I've searched the web for several days (including this very site). I found much information, but:

  • all of it is either obsolete, or so old that it's probably not relevant anymore. Example: the Ubuntu wiki still has pages about Ubuntu Touch, which has been abandoned by Canonical; I went to https://ubuntu-touch.io and https://ubports.com , but all pages are missing a date, and the FAQ refers to "16.04" as a future release whereas it seems to be released already.

  • I found contradicting evidence: some people say tablets are closer to smartphones than to laptops, especially as regards proprietary drivers for the tablet peripherals; others say that x86-powered tablets can run GNU/Linux just like laptops do.

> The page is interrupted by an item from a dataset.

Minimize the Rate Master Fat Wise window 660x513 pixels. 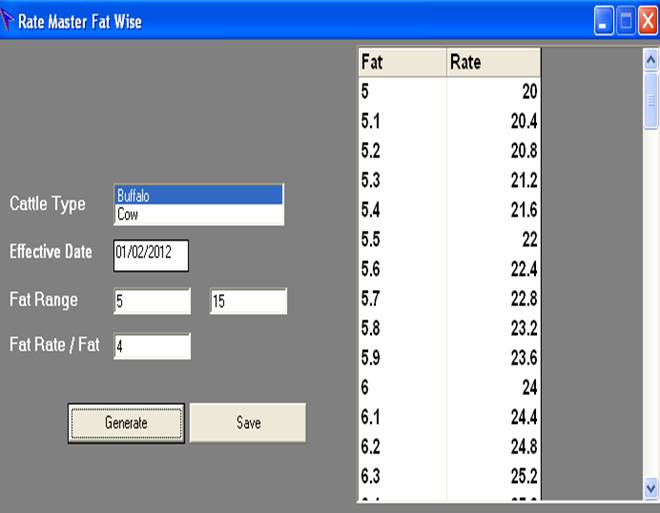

As an example I've skimmed through the openSUSE website and couldn't determine whether the current version is installable on a tablet, or under what conditions (regarding the tablet hardware).

Ubuntu Touch promotes only 4 devices, among which only one is a tablet! (The other 3 are smartphones.)

All this leads me to the conclusion that running GNU/Linux on a tablet is, at the time of this writing, either very delicate (but then, why so few up-to-date questions or pages on this subject?) or very straightforward (but then, why no mention at all of such an install on e.g. the openSUSE website?). I couldn't even find a relevant tag here. "tablet" refers to graphical tablets (digitizers), "tablet computer" didn't exist until I used it, "smartphone" isn't really relevant, "phablet" & "hybrid computer" wouldn't be if they existed...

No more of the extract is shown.